### [DESCRIPTION OF THE TASK]
The response must match the data below exactly, line for line.

### [THE RECORDS]

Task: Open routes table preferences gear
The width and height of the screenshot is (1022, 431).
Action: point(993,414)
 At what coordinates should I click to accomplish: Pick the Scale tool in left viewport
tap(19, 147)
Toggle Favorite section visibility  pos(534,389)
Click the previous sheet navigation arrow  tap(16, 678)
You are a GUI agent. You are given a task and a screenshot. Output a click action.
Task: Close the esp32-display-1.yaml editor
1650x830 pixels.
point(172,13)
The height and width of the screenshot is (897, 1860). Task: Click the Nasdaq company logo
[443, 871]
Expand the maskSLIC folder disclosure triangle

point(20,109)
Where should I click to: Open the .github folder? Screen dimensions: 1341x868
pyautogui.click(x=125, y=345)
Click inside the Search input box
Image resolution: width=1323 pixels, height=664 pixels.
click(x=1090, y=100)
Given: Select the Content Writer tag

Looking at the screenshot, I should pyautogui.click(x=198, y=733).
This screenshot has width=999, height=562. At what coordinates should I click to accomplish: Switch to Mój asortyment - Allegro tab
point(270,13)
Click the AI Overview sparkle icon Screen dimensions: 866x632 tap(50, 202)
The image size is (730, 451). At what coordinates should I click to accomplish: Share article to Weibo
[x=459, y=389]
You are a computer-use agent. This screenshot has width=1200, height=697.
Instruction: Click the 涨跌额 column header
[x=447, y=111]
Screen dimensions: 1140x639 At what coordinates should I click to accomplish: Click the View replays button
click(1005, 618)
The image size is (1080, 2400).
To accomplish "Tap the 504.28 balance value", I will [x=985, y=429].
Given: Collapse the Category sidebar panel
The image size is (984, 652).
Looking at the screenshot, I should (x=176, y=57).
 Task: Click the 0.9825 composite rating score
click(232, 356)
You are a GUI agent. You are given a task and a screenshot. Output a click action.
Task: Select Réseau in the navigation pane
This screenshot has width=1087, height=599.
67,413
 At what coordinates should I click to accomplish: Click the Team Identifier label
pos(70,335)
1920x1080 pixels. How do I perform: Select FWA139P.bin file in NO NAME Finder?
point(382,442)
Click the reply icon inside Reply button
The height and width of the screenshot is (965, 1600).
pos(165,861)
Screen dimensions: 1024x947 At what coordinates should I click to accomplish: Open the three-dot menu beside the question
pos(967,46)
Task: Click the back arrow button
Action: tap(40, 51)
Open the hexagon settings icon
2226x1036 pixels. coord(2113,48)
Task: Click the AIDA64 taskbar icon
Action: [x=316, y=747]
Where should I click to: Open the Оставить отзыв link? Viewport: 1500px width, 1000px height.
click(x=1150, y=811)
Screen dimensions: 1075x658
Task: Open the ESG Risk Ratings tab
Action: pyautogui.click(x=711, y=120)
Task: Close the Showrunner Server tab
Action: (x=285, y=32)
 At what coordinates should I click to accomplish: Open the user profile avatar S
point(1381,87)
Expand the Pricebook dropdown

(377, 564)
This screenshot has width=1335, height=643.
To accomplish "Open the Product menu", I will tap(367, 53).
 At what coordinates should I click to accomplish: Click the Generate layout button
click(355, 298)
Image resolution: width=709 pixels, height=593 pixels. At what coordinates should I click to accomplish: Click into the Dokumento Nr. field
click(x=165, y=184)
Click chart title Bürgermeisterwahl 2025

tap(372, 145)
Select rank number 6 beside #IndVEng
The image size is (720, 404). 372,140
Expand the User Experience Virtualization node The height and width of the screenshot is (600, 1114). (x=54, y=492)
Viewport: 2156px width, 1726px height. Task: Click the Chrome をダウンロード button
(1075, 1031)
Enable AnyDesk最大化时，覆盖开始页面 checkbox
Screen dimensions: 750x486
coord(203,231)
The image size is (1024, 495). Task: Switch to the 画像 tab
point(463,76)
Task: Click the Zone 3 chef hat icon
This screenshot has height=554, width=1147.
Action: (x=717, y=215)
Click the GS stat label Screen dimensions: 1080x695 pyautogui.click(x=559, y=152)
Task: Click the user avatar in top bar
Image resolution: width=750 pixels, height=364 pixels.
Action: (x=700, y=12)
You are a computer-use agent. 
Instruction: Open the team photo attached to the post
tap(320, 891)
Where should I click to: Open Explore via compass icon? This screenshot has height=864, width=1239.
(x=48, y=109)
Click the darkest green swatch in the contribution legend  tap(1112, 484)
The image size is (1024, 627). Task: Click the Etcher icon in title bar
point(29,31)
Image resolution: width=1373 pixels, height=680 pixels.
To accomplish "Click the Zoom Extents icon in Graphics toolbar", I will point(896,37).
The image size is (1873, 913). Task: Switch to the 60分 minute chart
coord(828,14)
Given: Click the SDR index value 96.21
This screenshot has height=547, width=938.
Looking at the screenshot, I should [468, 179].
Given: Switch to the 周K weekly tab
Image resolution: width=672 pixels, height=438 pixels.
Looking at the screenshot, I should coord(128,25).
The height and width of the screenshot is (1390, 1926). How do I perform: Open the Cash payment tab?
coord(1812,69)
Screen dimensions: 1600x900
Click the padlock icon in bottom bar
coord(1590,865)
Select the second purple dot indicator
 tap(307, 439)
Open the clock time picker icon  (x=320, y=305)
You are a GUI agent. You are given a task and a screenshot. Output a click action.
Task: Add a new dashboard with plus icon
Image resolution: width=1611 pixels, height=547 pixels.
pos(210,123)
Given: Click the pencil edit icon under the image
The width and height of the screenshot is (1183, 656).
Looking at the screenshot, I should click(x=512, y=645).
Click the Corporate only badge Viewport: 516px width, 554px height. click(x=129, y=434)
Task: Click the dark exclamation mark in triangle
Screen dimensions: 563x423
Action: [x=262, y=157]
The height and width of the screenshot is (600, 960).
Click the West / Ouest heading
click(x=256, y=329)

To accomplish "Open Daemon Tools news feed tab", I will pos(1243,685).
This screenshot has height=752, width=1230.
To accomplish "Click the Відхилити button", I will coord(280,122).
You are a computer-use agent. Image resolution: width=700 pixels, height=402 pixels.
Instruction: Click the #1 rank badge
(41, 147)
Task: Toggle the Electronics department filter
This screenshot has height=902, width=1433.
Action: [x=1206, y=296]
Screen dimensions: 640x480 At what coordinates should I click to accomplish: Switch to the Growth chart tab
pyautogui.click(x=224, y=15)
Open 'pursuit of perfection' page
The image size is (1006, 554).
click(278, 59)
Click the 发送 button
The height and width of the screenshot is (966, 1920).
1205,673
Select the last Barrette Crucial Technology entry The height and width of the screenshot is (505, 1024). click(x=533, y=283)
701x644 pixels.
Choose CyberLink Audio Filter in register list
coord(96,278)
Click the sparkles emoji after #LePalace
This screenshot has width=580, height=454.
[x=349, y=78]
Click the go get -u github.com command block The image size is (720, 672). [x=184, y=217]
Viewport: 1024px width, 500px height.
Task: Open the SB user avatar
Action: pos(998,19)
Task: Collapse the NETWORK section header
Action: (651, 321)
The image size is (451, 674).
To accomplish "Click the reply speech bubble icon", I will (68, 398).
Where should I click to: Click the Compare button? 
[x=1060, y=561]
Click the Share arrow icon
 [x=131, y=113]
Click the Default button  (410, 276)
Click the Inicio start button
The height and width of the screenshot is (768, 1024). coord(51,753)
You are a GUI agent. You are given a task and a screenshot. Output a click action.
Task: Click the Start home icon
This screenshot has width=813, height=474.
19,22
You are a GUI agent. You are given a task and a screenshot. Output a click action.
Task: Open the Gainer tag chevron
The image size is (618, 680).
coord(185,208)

### [OUTPUT]
Task: Open routes table preferences gear
The width and height of the screenshot is (1022, 431).
Action: point(993,414)
 At what coordinates should I click to accomplish: Pick the Scale tool in left viewport
tap(19, 147)
Toggle Favorite section visibility  pos(534,389)
Click the previous sheet navigation arrow  tap(16, 678)
You are a GUI agent. You are given a task and a screenshot. Output a click action.
Task: Close the esp32-display-1.yaml editor
1650x830 pixels.
point(172,13)
The height and width of the screenshot is (897, 1860). Task: Click the Nasdaq company logo
[443, 871]
Expand the maskSLIC folder disclosure triangle

point(20,109)
Where should I click to: Open the .github folder? Screen dimensions: 1341x868
pyautogui.click(x=125, y=345)
Click inside the Search input box
Image resolution: width=1323 pixels, height=664 pixels.
click(x=1090, y=100)
Given: Select the Content Writer tag

Looking at the screenshot, I should pyautogui.click(x=198, y=733).
This screenshot has width=999, height=562. At what coordinates should I click to accomplish: Switch to Mój asortyment - Allegro tab
point(270,13)
Click the AI Overview sparkle icon Screen dimensions: 866x632 tap(50, 202)
The image size is (730, 451). At what coordinates should I click to accomplish: Share article to Weibo
[x=459, y=389]
You are a computer-use agent. This screenshot has width=1200, height=697.
Instruction: Click the 涨跌额 column header
[x=447, y=111]
Screen dimensions: 1140x639 At what coordinates should I click to accomplish: Click the View replays button
click(1005, 618)
The image size is (1080, 2400).
To accomplish "Tap the 504.28 balance value", I will [x=985, y=429].
Given: Collapse the Category sidebar panel
The image size is (984, 652).
Looking at the screenshot, I should (x=176, y=57).
 Task: Click the 0.9825 composite rating score
click(232, 356)
You are a GUI agent. You are given a task and a screenshot. Output a click action.
Task: Select Réseau in the navigation pane
This screenshot has width=1087, height=599.
67,413
 At what coordinates should I click to accomplish: Click the Team Identifier label
pos(70,335)
1920x1080 pixels. How do I perform: Select FWA139P.bin file in NO NAME Finder?
point(382,442)
Click the reply icon inside Reply button
The height and width of the screenshot is (965, 1600).
pos(165,861)
Screen dimensions: 1024x947 At what coordinates should I click to accomplish: Open the three-dot menu beside the question
pos(967,46)
Task: Click the back arrow button
Action: tap(40, 51)
Open the hexagon settings icon
2226x1036 pixels. coord(2113,48)
Task: Click the AIDA64 taskbar icon
Action: [x=316, y=747]
Where should I click to: Open the Оставить отзыв link? Viewport: 1500px width, 1000px height.
click(x=1150, y=811)
Screen dimensions: 1075x658
Task: Open the ESG Risk Ratings tab
Action: pyautogui.click(x=711, y=120)
Task: Close the Showrunner Server tab
Action: (x=285, y=32)
 At what coordinates should I click to accomplish: Open the user profile avatar S
point(1381,87)
Expand the Pricebook dropdown

(377, 564)
This screenshot has width=1335, height=643.
To accomplish "Open the Product menu", I will tap(367, 53).
 At what coordinates should I click to accomplish: Click the Generate layout button
click(355, 298)
Image resolution: width=709 pixels, height=593 pixels. At what coordinates should I click to accomplish: Click into the Dokumento Nr. field
click(x=165, y=184)
Click chart title Bürgermeisterwahl 2025

tap(372, 145)
Select rank number 6 beside #IndVEng
The image size is (720, 404). 372,140
Expand the User Experience Virtualization node The height and width of the screenshot is (600, 1114). (x=54, y=492)
Viewport: 2156px width, 1726px height. Task: Click the Chrome をダウンロード button
(1075, 1031)
Enable AnyDesk最大化时，覆盖开始页面 checkbox
Screen dimensions: 750x486
coord(203,231)
The image size is (1024, 495). Task: Switch to the 画像 tab
point(463,76)
Task: Click the Zone 3 chef hat icon
This screenshot has height=554, width=1147.
Action: (x=717, y=215)
Click the GS stat label Screen dimensions: 1080x695 pyautogui.click(x=559, y=152)
Task: Click the user avatar in top bar
Image resolution: width=750 pixels, height=364 pixels.
Action: (x=700, y=12)
You are a computer-use agent. 
Instruction: Open the team photo attached to the post
tap(320, 891)
Where should I click to: Open Explore via compass icon? This screenshot has height=864, width=1239.
(x=48, y=109)
Click the darkest green swatch in the contribution legend  tap(1112, 484)
The image size is (1024, 627). Task: Click the Etcher icon in title bar
point(29,31)
Image resolution: width=1373 pixels, height=680 pixels.
To accomplish "Click the Zoom Extents icon in Graphics toolbar", I will point(896,37).
The image size is (1873, 913). Task: Switch to the 60分 minute chart
coord(828,14)
Given: Click the SDR index value 96.21
This screenshot has height=547, width=938.
Looking at the screenshot, I should [468, 179].
Given: Switch to the 周K weekly tab
Image resolution: width=672 pixels, height=438 pixels.
Looking at the screenshot, I should coord(128,25).
The height and width of the screenshot is (1390, 1926). How do I perform: Open the Cash payment tab?
coord(1812,69)
Screen dimensions: 1600x900
Click the padlock icon in bottom bar
coord(1590,865)
Select the second purple dot indicator
 tap(307, 439)
Open the clock time picker icon  (x=320, y=305)
You are a GUI agent. You are given a task and a screenshot. Output a click action.
Task: Add a new dashboard with plus icon
Image resolution: width=1611 pixels, height=547 pixels.
pos(210,123)
Given: Click the pencil edit icon under the image
The width and height of the screenshot is (1183, 656).
Looking at the screenshot, I should click(x=512, y=645).
Click the Corporate only badge Viewport: 516px width, 554px height. click(x=129, y=434)
Task: Click the dark exclamation mark in triangle
Screen dimensions: 563x423
Action: [x=262, y=157]
The height and width of the screenshot is (600, 960).
Click the West / Ouest heading
click(x=256, y=329)

To accomplish "Open Daemon Tools news feed tab", I will pos(1243,685).
This screenshot has height=752, width=1230.
To accomplish "Click the Відхилити button", I will coord(280,122).
You are a computer-use agent. Image resolution: width=700 pixels, height=402 pixels.
Instruction: Click the #1 rank badge
(41, 147)
Task: Toggle the Electronics department filter
This screenshot has height=902, width=1433.
Action: [x=1206, y=296]
Screen dimensions: 640x480 At what coordinates should I click to accomplish: Switch to the Growth chart tab
pyautogui.click(x=224, y=15)
Open 'pursuit of perfection' page
The image size is (1006, 554).
click(278, 59)
Click the 发送 button
The height and width of the screenshot is (966, 1920).
1205,673
Select the last Barrette Crucial Technology entry The height and width of the screenshot is (505, 1024). click(x=533, y=283)
701x644 pixels.
Choose CyberLink Audio Filter in register list
coord(96,278)
Click the sparkles emoji after #LePalace
This screenshot has width=580, height=454.
[x=349, y=78]
Click the go get -u github.com command block The image size is (720, 672). [x=184, y=217]
Viewport: 1024px width, 500px height.
Task: Open the SB user avatar
Action: pos(998,19)
Task: Collapse the NETWORK section header
Action: (651, 321)
The image size is (451, 674).
To accomplish "Click the reply speech bubble icon", I will (68, 398).
Where should I click to: Click the Compare button? 
[x=1060, y=561]
Click the Share arrow icon
 [x=131, y=113]
Click the Default button  (410, 276)
Click the Inicio start button
The height and width of the screenshot is (768, 1024). coord(51,753)
You are a GUI agent. You are given a task and a screenshot. Output a click action.
Task: Click the Start home icon
This screenshot has width=813, height=474.
19,22
You are a GUI agent. You are given a task and a screenshot. Output a click action.
Task: Open the Gainer tag chevron
The image size is (618, 680).
coord(185,208)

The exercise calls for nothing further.